Can you rename "color scale" to "color bar" in the data from the line with "Task: Click the yellow" through the end of the data, keeping everything else unchanged and leaving the pictures out?

------ Data entries

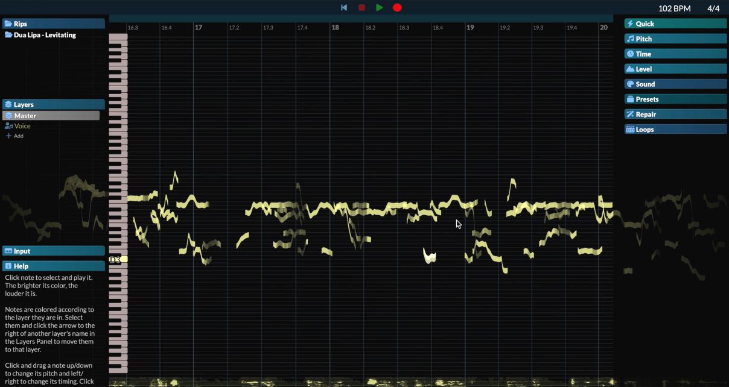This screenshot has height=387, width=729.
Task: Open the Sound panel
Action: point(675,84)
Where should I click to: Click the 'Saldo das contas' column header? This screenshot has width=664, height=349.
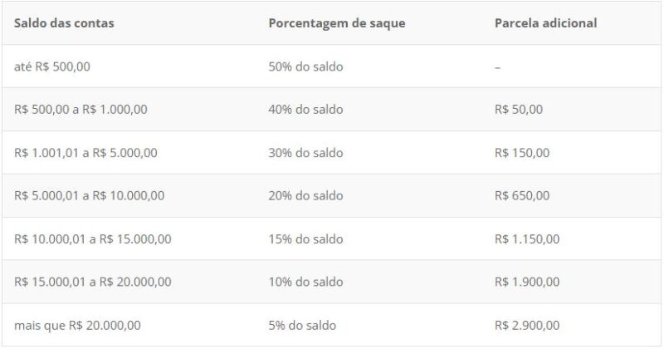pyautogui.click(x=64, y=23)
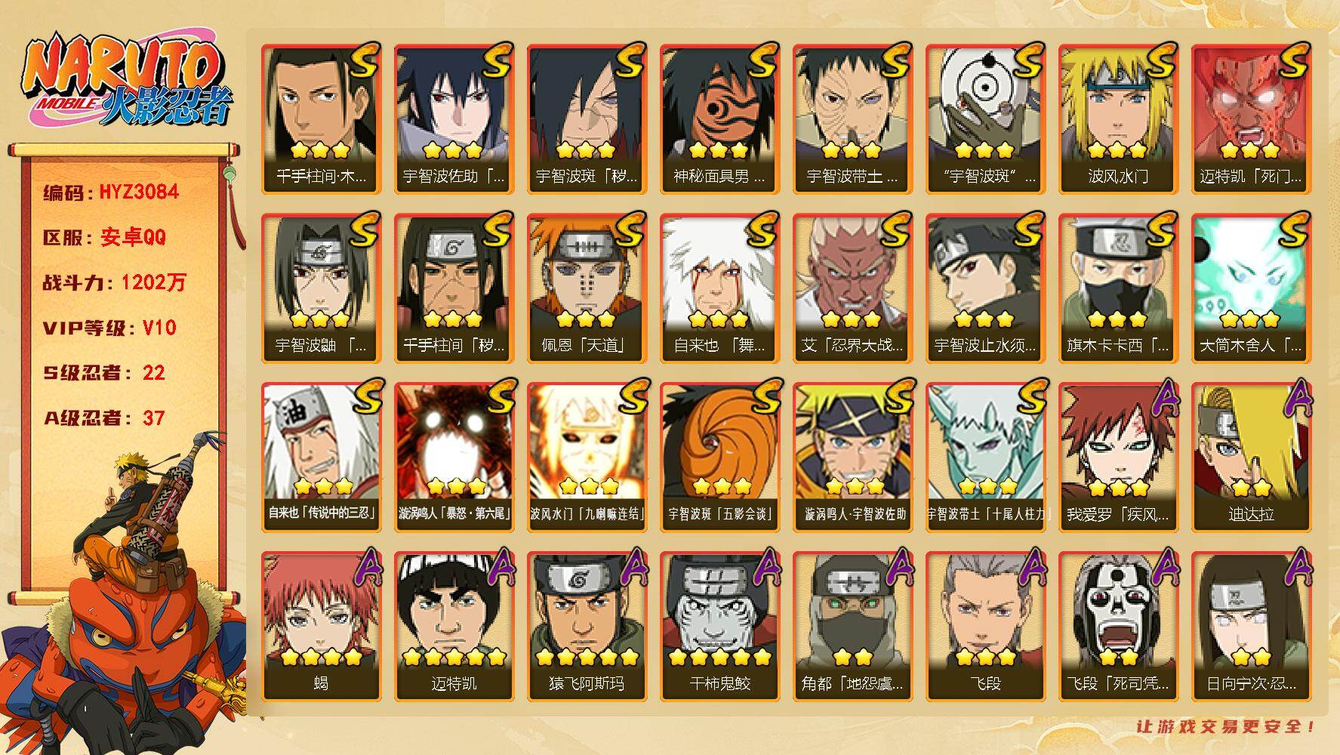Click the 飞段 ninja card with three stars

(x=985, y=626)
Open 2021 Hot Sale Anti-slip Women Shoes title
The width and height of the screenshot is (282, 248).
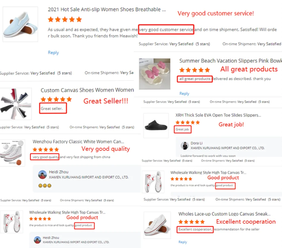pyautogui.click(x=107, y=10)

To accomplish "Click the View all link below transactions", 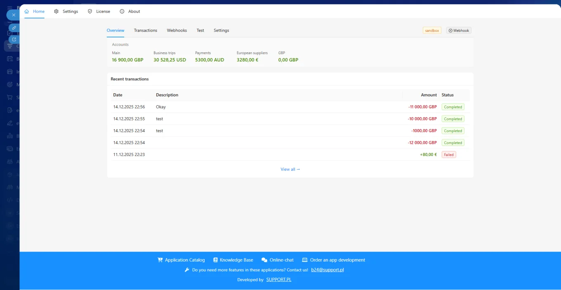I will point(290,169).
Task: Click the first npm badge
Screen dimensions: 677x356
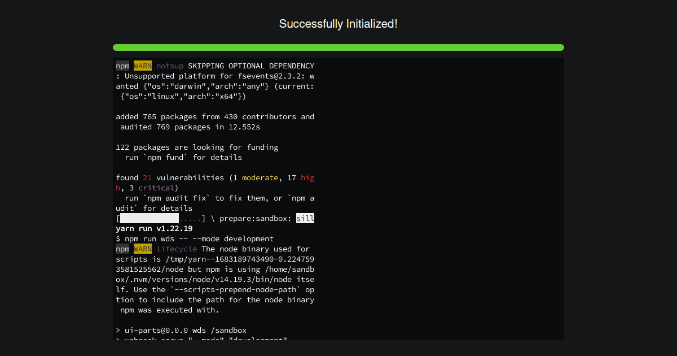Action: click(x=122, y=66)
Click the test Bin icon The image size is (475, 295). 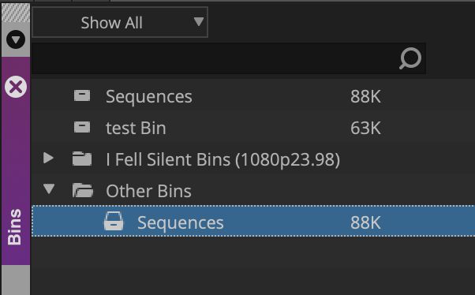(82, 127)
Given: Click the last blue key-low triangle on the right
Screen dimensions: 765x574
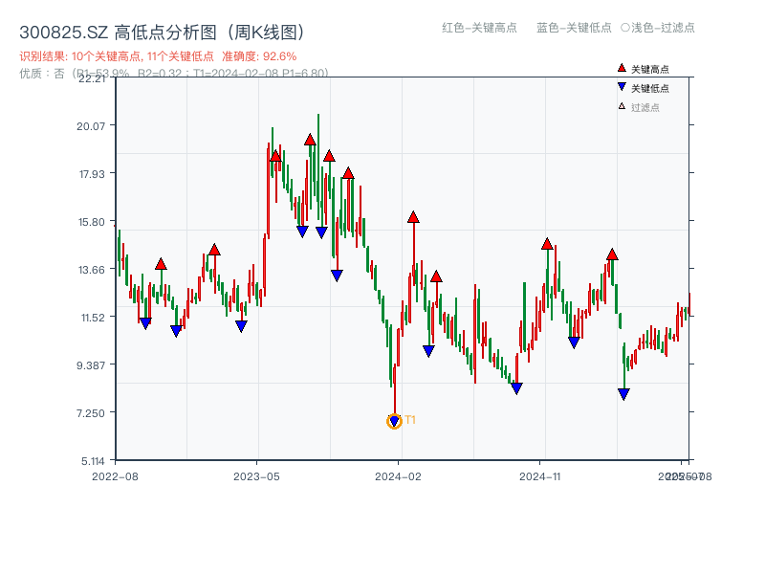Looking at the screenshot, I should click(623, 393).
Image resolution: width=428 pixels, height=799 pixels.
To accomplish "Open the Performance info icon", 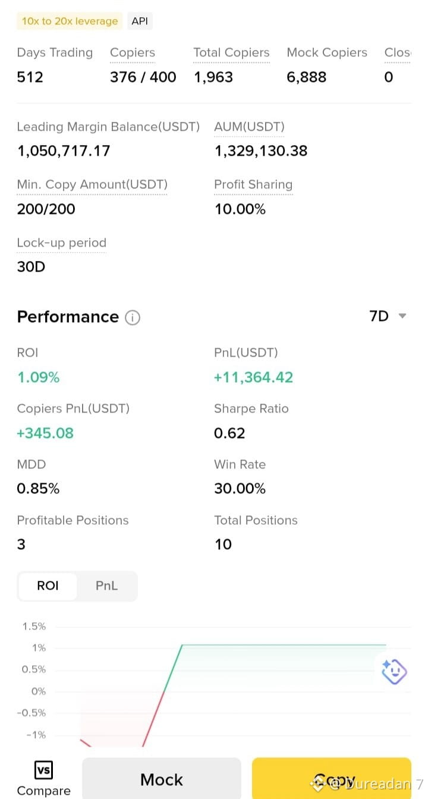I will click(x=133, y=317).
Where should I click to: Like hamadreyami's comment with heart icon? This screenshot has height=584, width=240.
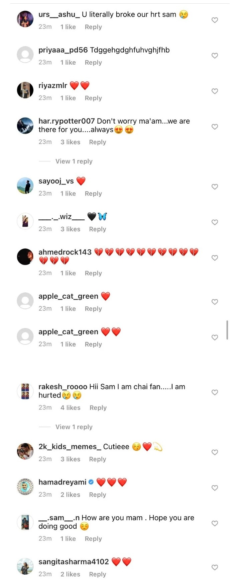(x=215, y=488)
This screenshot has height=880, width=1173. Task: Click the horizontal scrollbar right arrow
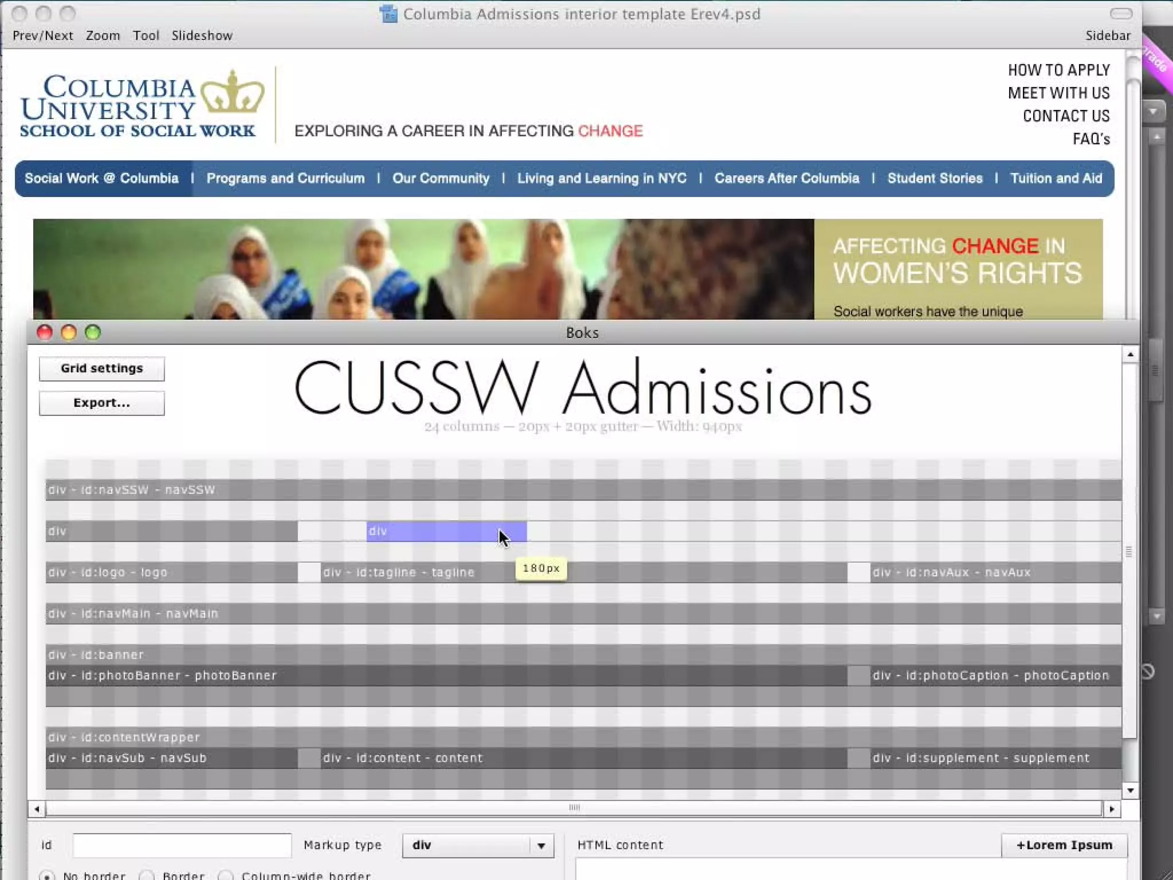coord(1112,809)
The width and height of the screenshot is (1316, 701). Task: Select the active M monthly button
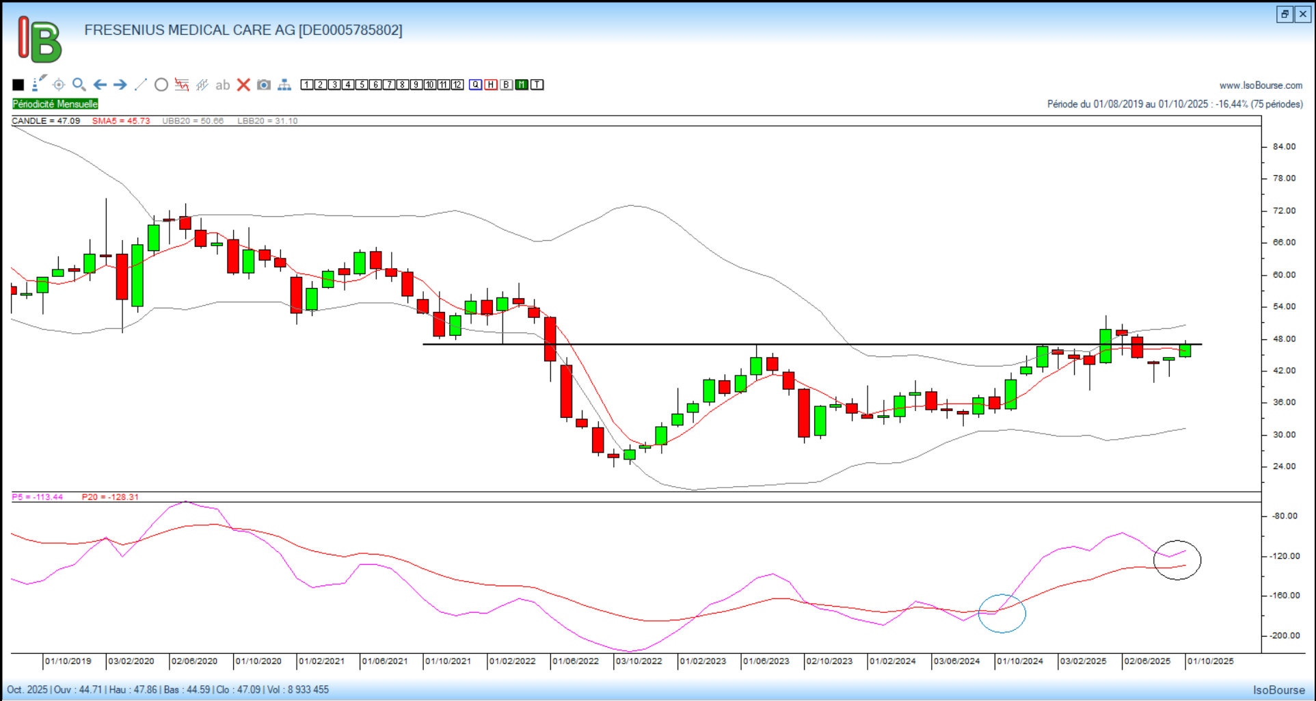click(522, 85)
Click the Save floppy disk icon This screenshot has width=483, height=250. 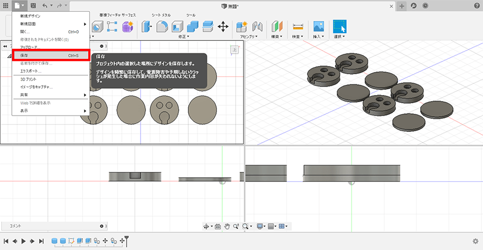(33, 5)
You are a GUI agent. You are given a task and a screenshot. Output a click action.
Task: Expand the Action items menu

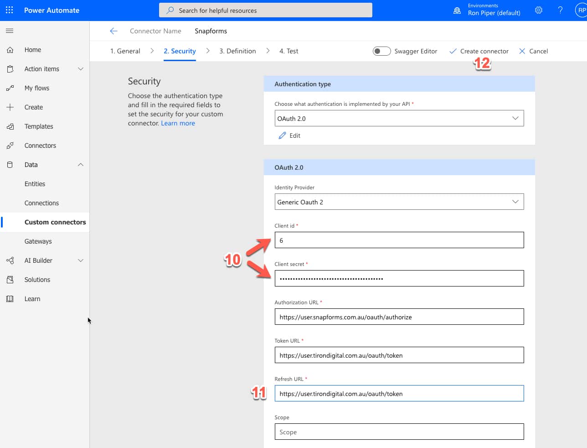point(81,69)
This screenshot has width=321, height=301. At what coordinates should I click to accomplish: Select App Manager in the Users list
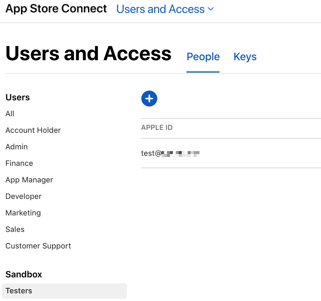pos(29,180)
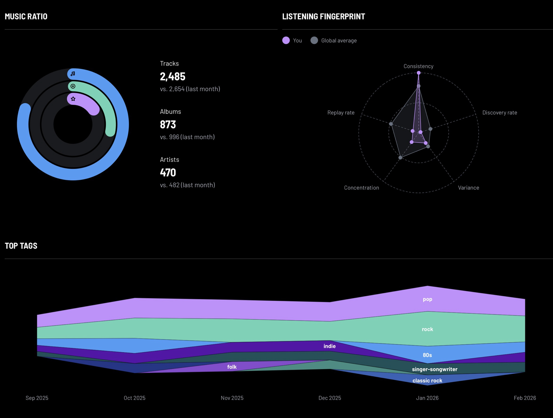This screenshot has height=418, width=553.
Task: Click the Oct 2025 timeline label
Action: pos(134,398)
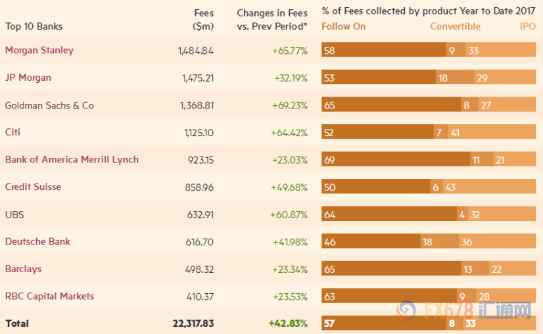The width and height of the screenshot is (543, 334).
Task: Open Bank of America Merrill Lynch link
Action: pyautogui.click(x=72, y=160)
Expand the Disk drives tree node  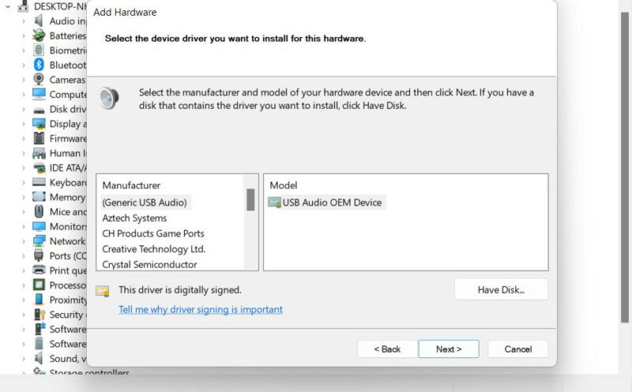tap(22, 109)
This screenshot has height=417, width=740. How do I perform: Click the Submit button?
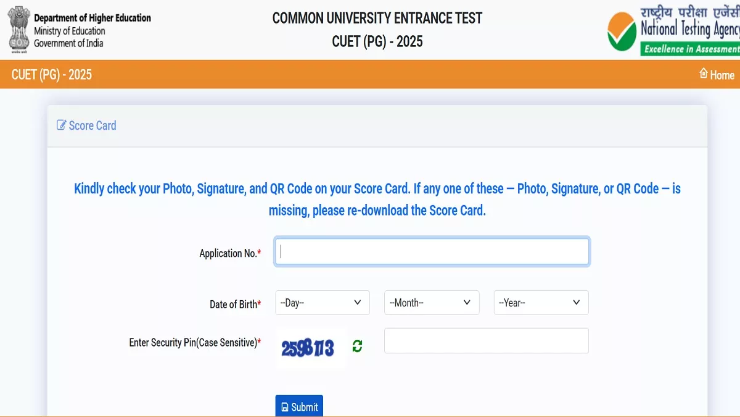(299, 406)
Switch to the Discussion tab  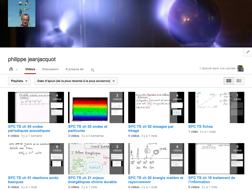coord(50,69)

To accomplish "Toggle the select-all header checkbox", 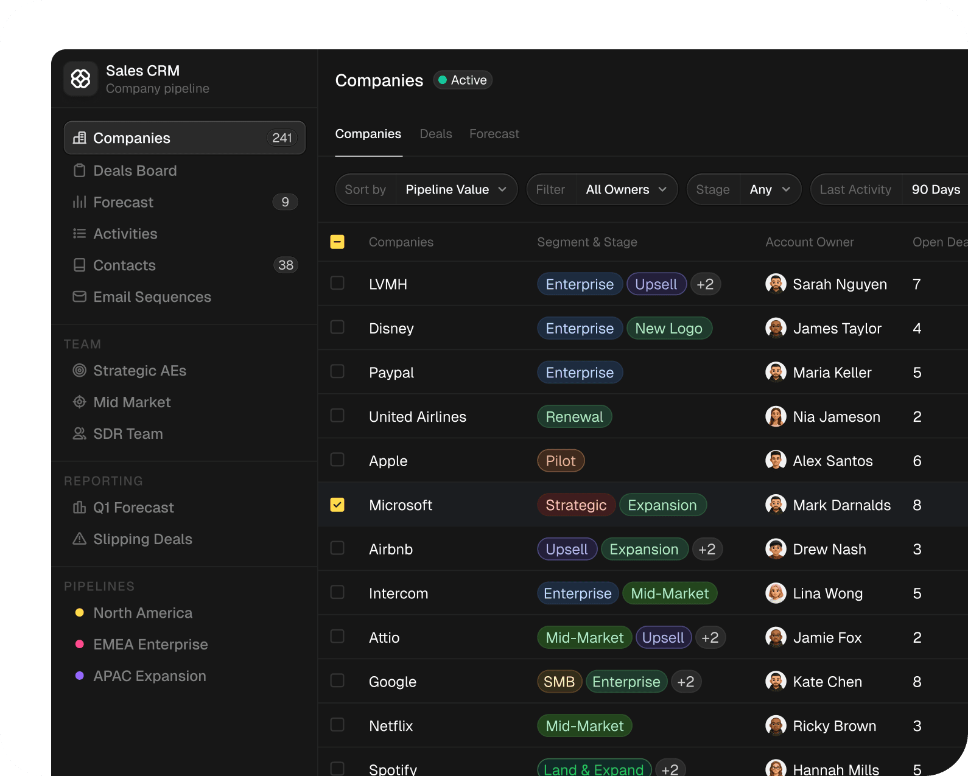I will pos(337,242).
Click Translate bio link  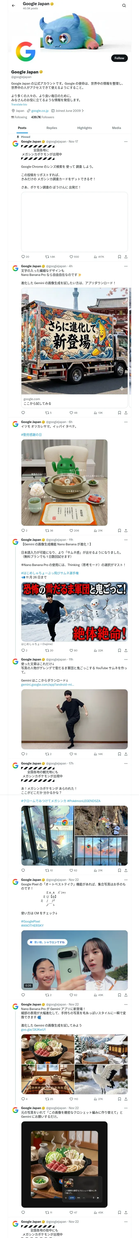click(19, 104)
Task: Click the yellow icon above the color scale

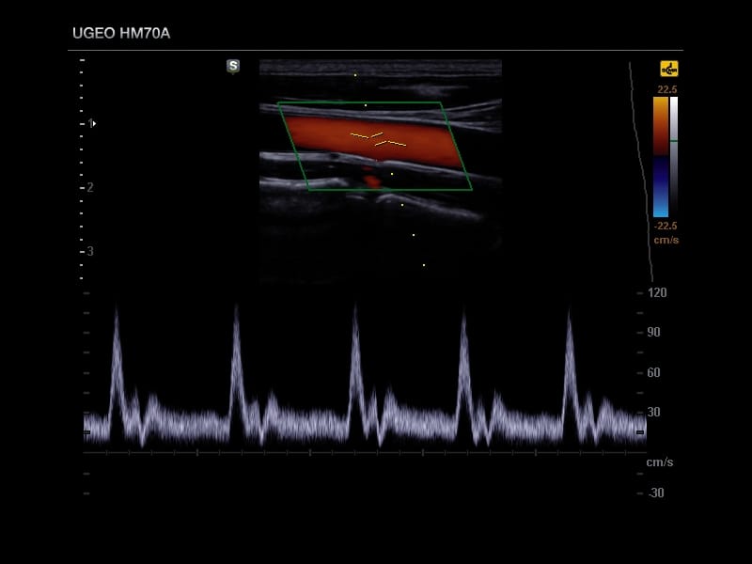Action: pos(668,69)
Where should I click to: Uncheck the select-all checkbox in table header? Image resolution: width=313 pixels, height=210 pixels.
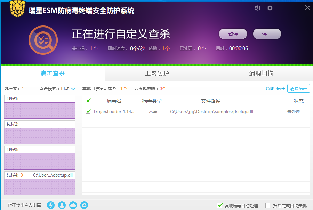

------------

Answer to this exercise
Task: Click the yellow icon above the color bar

Action: pos(668,69)
Where should I click to: Uncheck the select-all checkbox in table header? Image resolution: width=313 pixels, height=210 pixels.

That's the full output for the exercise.